Chattanooga man's kidnapping conviction appeal headed to Tennessee Supreme Court

photo Jereme Little is seen in this file photo.

The Tennessee Supreme Court will hear an appeal from a Chattanooga man convicted of kidnapping his partner in a home invasion robbery and forcing the man to eat crack cocaine and dog feces.

Jereme Little has been in state prison since his 2008 conviction on especially aggravated kidnapping.

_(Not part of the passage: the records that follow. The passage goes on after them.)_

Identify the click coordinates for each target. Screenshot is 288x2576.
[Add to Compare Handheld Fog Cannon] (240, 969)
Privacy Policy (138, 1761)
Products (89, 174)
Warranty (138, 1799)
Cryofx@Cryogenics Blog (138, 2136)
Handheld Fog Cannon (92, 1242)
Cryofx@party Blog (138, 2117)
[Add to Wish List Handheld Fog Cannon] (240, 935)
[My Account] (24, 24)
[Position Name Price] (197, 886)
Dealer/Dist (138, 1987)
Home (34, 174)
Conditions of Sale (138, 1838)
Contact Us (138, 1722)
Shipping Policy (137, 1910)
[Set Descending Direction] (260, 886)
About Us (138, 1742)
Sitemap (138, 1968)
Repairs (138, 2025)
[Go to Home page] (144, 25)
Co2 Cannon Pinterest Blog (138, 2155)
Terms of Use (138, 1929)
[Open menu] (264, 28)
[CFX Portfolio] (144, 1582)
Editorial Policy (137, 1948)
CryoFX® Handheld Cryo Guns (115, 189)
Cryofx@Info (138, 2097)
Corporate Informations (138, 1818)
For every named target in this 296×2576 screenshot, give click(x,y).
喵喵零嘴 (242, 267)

Criminal Court Judge Rebecca Stern sentenced him to 18 years due to his previous criminal history.

But Little could win a new trial if the higher court reverses Stern's decision due to errors in her jury instructions.

"I welcome the review of my decision," Stern said today. "It's difficult if you get reversed but you know, that's the way the system works."

Little's attorney, Jeffrey Schaarschmidt, said he'd drafted a letter to his client to tell him the news, which Schaarschmidt learned this morning.

The defense attorney first argued that Little's acquittal on the original robbery charges should have been told to the jury and that prosecutors should not have been allowed to tell the jury about the robbery without telling them about the acquittal.

But Stern ruled that the jury did not need to be informed of her decision to grant the acquittal at the end of the trial but before the jury deliberations.

Schaarschmidt appealed the decision, which reached the Court of Criminal Appeals in 2010. That court said there were errors but the errors were harmless and would not have affected the verdict. One judge dissented, saying the total errors combined challenged Little's chance at a fair trial.

The case has had a lengthy history even before it entered the court.

Demetrius Grayson, Little's accomplice, testified in the trial that on a July 10, 1998 he helped Little rob Chris Rogers at the man's home.

But during the robbery, Grayson said that Little wanted to kill the victims. Grayson walked out of the crime and was promptly forced at gunpoint to a house on Davenport Street, where Little tied him up in a chair, beat him and forced him to eat crack cocaine and dog feces.

Little escaped and, seven years later, told Chattanooga police Detective Bill Phillips what happened.

Arguments are scheduled for September in the Little appeal.